Lines with "Given": state how many there are in the records below, and nothing else.

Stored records
□ □ □ □

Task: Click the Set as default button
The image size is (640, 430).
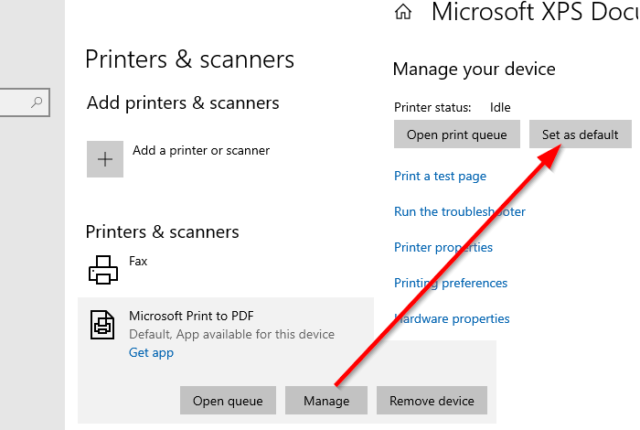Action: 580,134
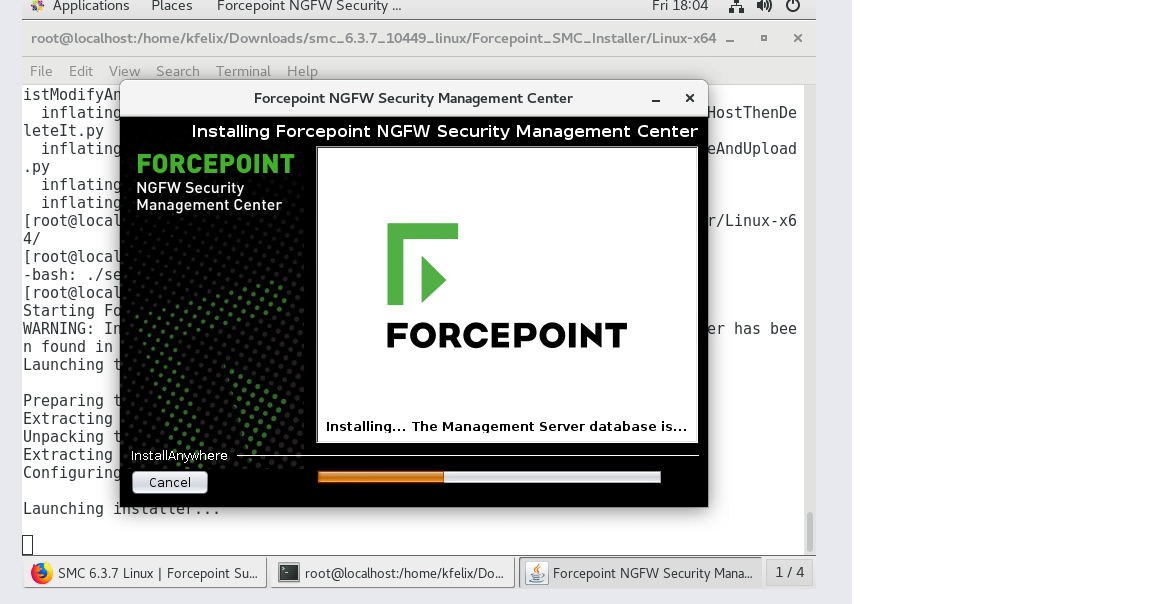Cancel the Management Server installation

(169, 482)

□ □ □ □

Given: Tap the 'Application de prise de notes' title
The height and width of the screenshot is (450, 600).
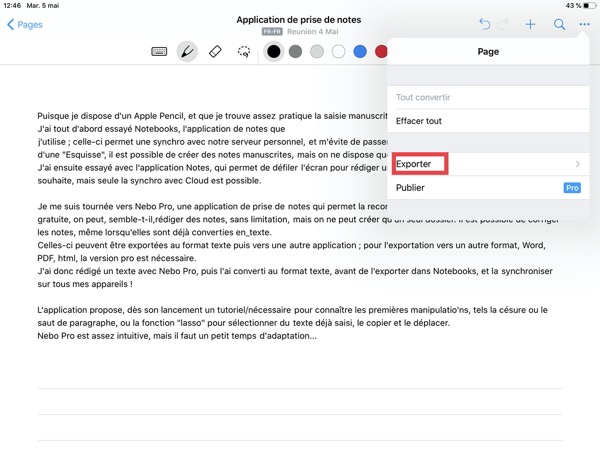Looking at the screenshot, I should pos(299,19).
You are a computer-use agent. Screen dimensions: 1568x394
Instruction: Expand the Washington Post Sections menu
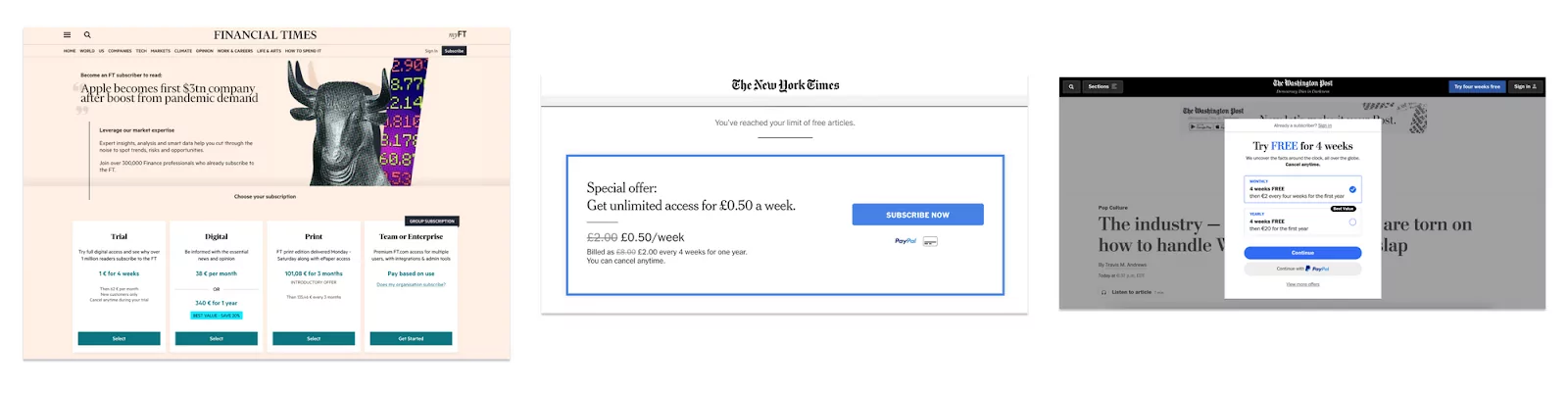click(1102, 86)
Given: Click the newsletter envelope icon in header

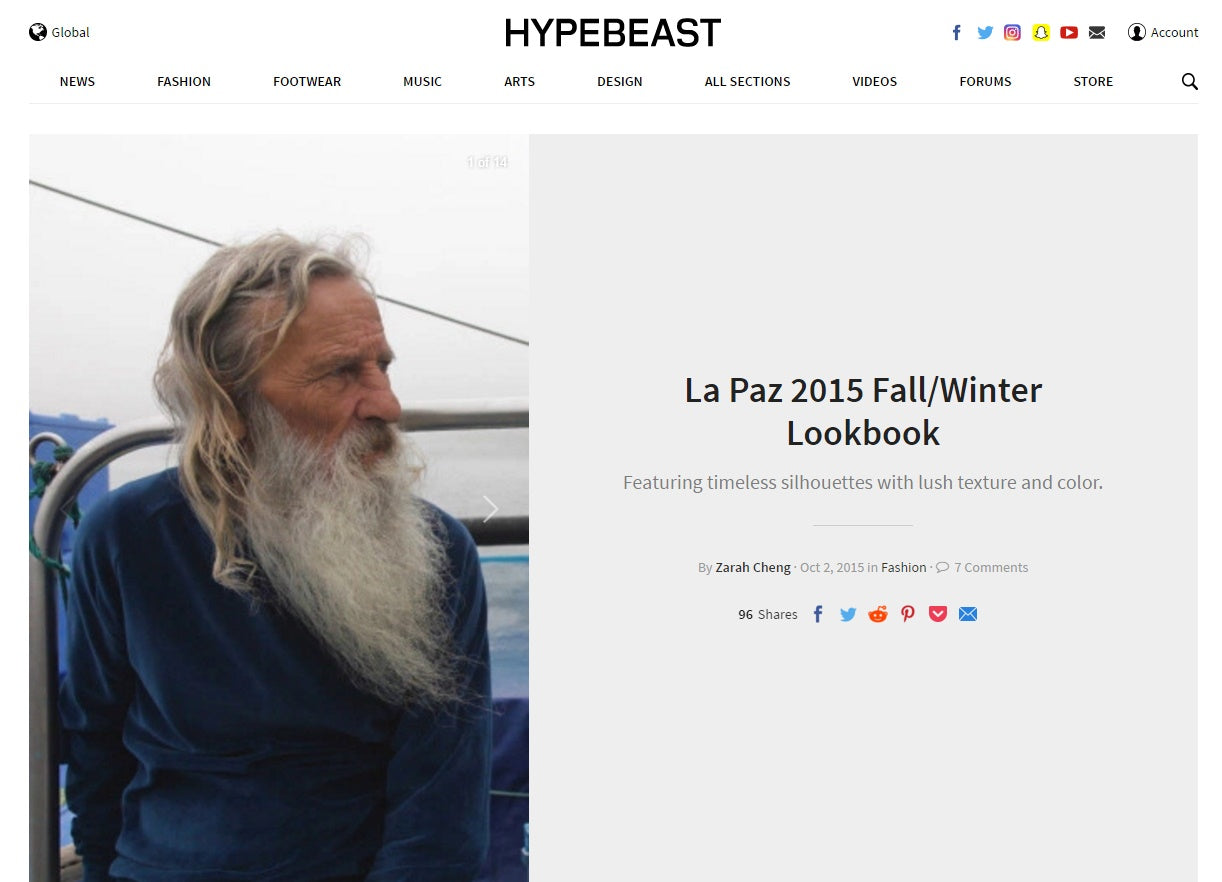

□ □ □ □

ANSWER TO THE EXERCISE
2